--- Supplied entries ---

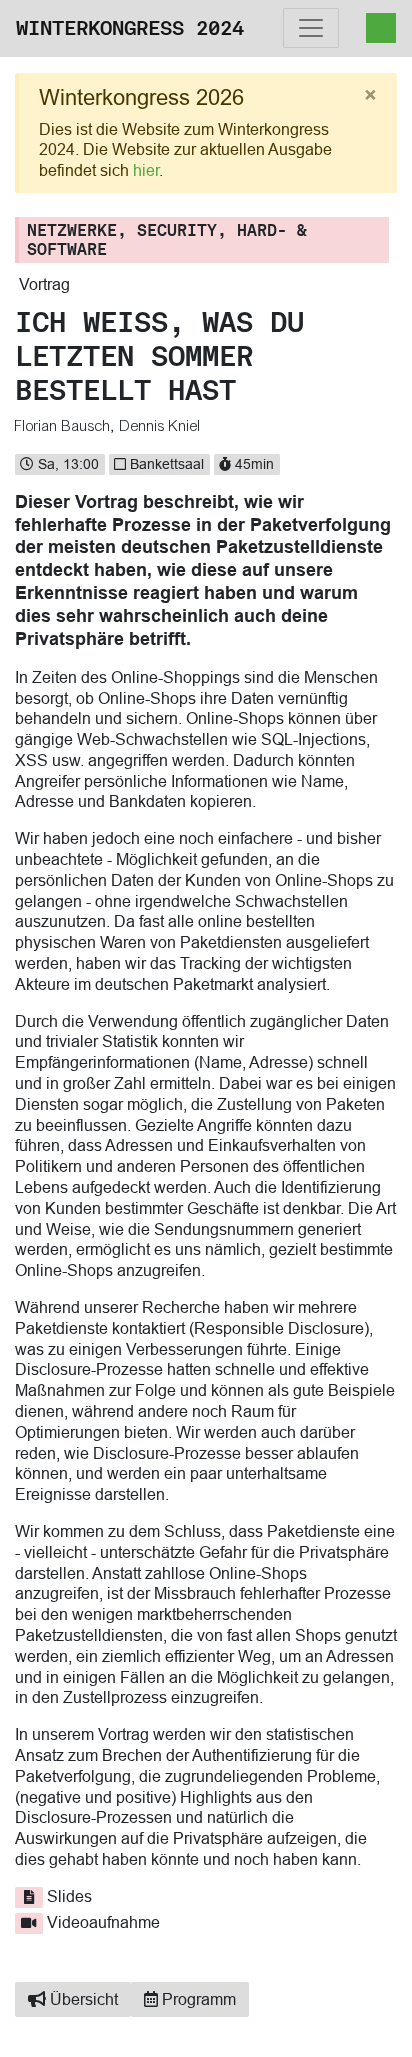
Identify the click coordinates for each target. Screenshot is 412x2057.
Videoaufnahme (103, 1922)
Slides (69, 1896)
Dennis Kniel (160, 426)
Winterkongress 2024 (130, 28)
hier (146, 170)
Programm (197, 1999)
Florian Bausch (63, 426)
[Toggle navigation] (311, 28)
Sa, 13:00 (66, 464)
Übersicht (82, 1999)
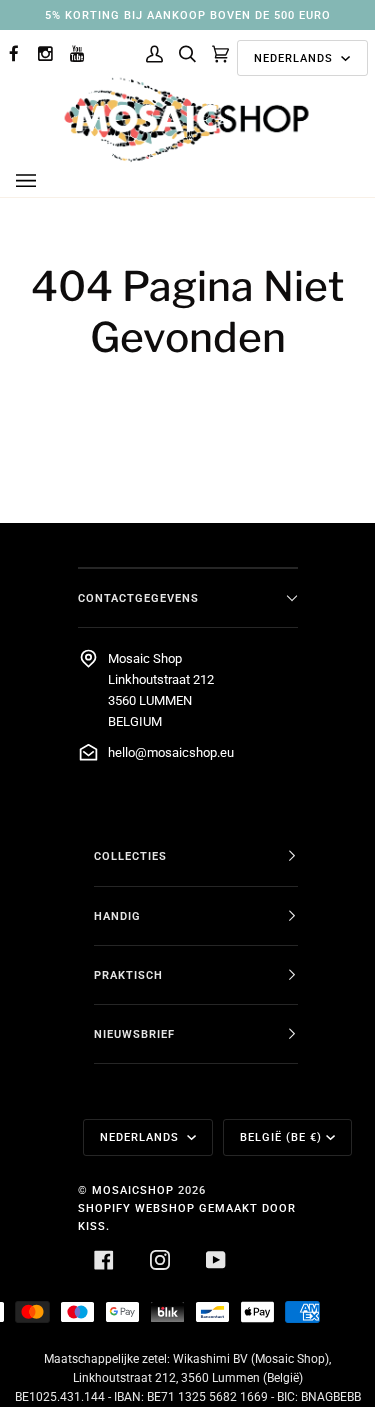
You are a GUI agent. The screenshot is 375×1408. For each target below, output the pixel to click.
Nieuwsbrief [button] (134, 1034)
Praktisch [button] (128, 975)
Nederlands (295, 58)
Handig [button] (117, 916)
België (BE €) (281, 1137)
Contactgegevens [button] (138, 598)
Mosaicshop (133, 1190)
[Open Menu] (46, 181)
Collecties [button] (130, 856)
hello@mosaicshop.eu (171, 752)
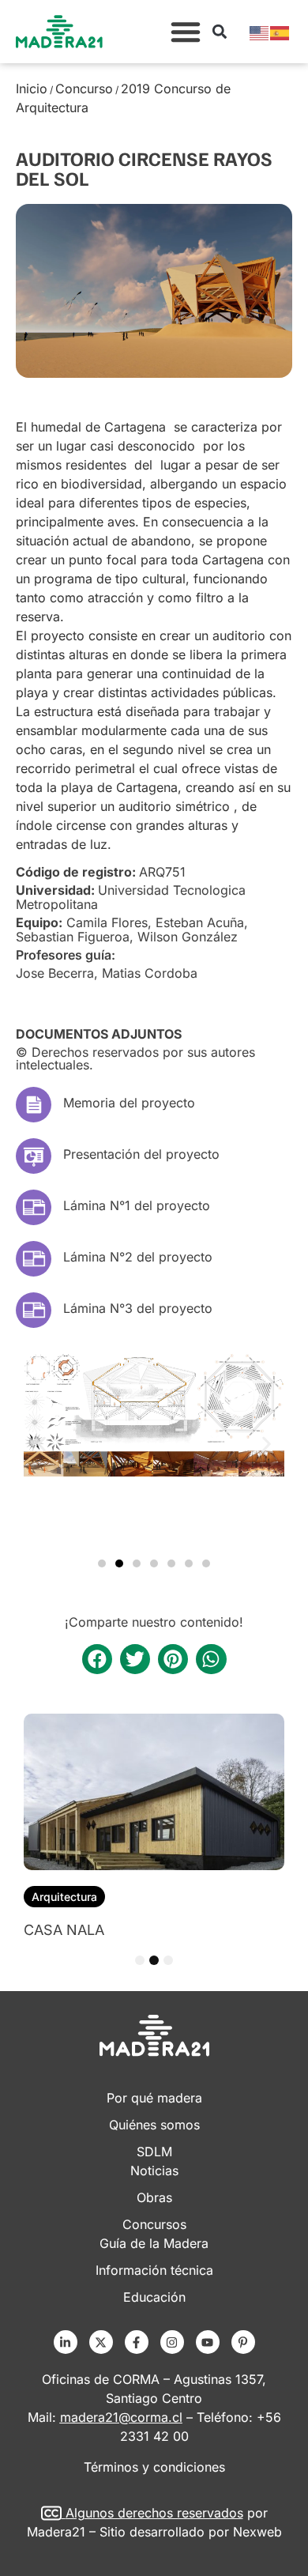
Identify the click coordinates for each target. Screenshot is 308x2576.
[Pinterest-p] (243, 2342)
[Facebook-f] (136, 2342)
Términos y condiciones (154, 2467)
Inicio (31, 88)
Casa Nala (64, 1930)
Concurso (84, 88)
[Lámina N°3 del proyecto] (33, 1310)
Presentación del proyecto (141, 1154)
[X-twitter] (101, 2342)
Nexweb (257, 2532)
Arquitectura (64, 1896)
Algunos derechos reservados (154, 2513)
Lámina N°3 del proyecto (137, 1308)
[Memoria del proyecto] (33, 1104)
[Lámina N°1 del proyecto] (33, 1207)
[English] (260, 32)
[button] (185, 31)
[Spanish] (280, 32)
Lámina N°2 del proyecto (137, 1257)
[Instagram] (172, 2342)
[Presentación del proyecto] (33, 1156)
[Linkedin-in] (65, 2342)
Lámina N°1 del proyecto (136, 1205)
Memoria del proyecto (129, 1103)
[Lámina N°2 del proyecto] (33, 1259)
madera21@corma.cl (121, 2417)
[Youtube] (208, 2342)
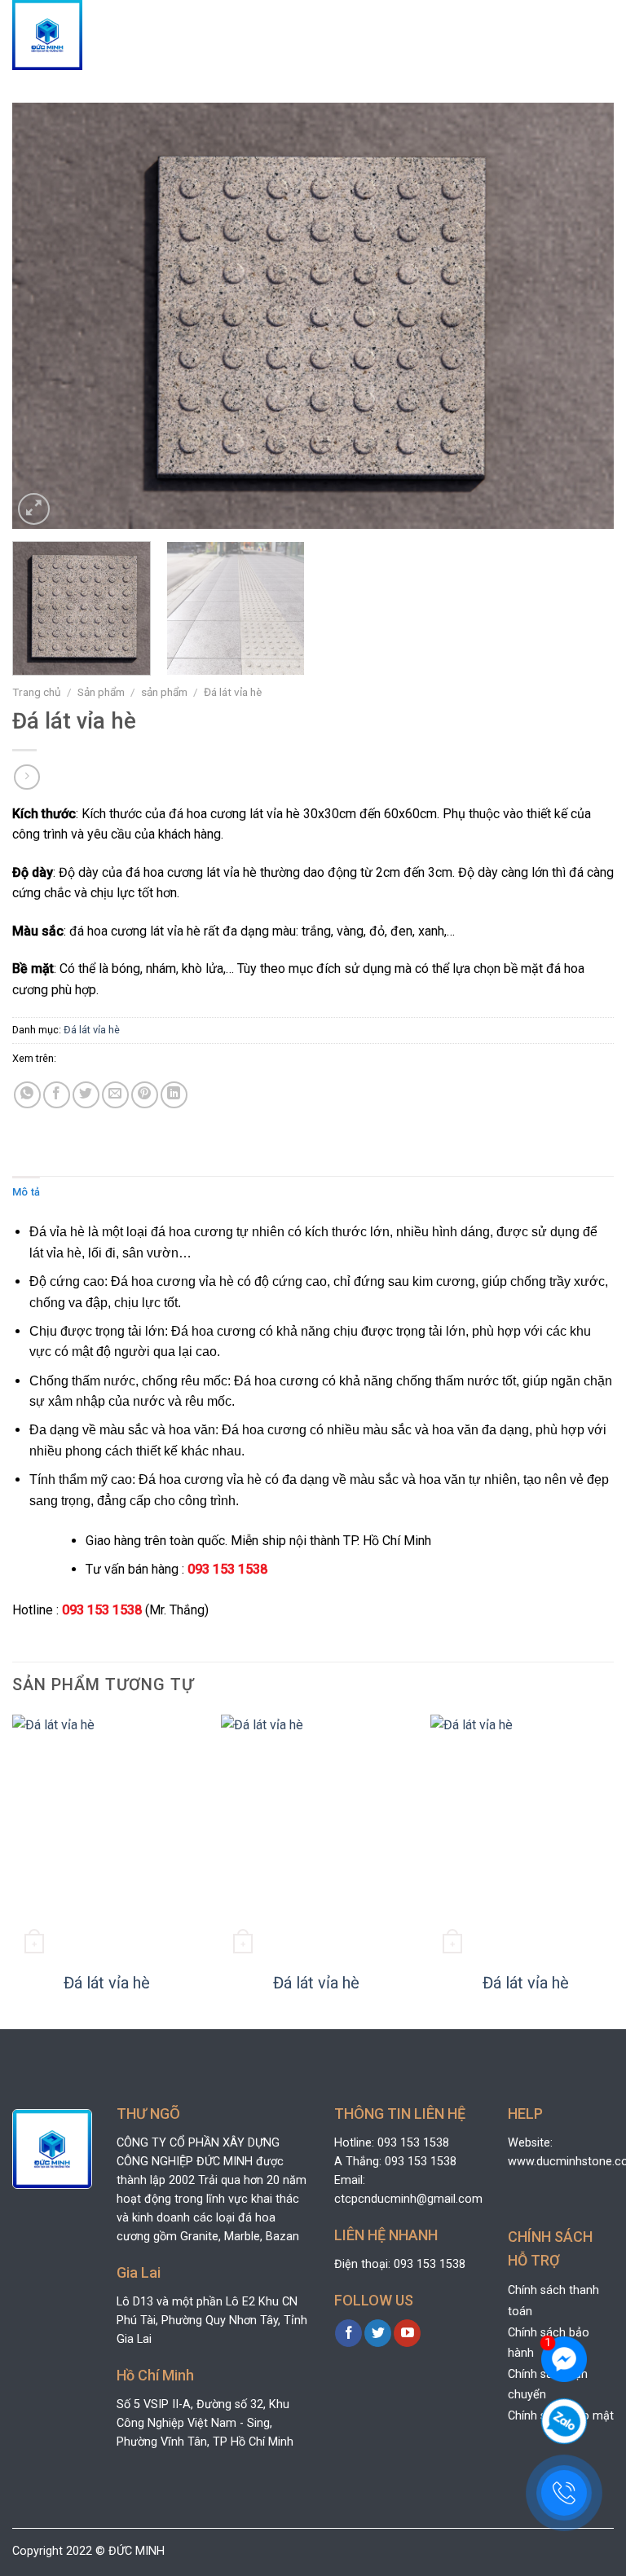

--- Activity ---
Exact repetition of all entries is required. The pictures should not appear.

--- Task result ---
Identify the click coordinates for each target. Screenshot is 412x2057.
Videoaufnahme (103, 1922)
Slides (69, 1896)
Dennis Kniel (160, 426)
Winterkongress 2024 (130, 28)
hier (146, 170)
Programm (197, 1999)
Florian Bausch (63, 426)
[Toggle navigation] (311, 28)
Sa, 13:00 (66, 464)
Übersicht (82, 1999)
You are a GUI agent. The screenshot is 375×1408. For each target below, output the pixel to click.
Nieuwsbrief [button] (134, 1034)
Praktisch [button] (128, 975)
Nederlands (295, 58)
Handig [button] (117, 916)
België (BE €) (281, 1137)
Contactgegevens [button] (138, 598)
Mosaicshop (133, 1190)
[Open Menu] (46, 181)
Collecties [button] (130, 856)
hello@mosaicshop.eu (171, 752)
Identify the click coordinates for each target. Screenshot is 308x2576.
[Pinterest-p] (243, 2342)
[Facebook-f] (136, 2342)
Términos y condiciones (154, 2467)
Inicio (31, 88)
Casa Nala (64, 1930)
Concurso (84, 88)
[Lámina N°3 del proyecto] (33, 1310)
Presentación del proyecto (141, 1154)
[X-twitter] (101, 2342)
Nexweb (257, 2532)
Arquitectura (64, 1896)
Algunos derechos reservados (154, 2513)
Lámina N°3 del proyecto (137, 1308)
[Memoria del proyecto] (33, 1104)
[Lámina N°1 del proyecto] (33, 1207)
[English] (260, 32)
[button] (185, 31)
[Spanish] (280, 32)
Lámina N°2 del proyecto (137, 1257)
[Instagram] (172, 2342)
[Presentación del proyecto] (33, 1156)
[Linkedin-in] (65, 2342)
Lámina N°1 del proyecto (136, 1205)
Memoria del proyecto (129, 1103)
[Lámina N°2 del proyecto] (33, 1259)
madera21@corma.cl (121, 2417)
[Youtube] (208, 2342)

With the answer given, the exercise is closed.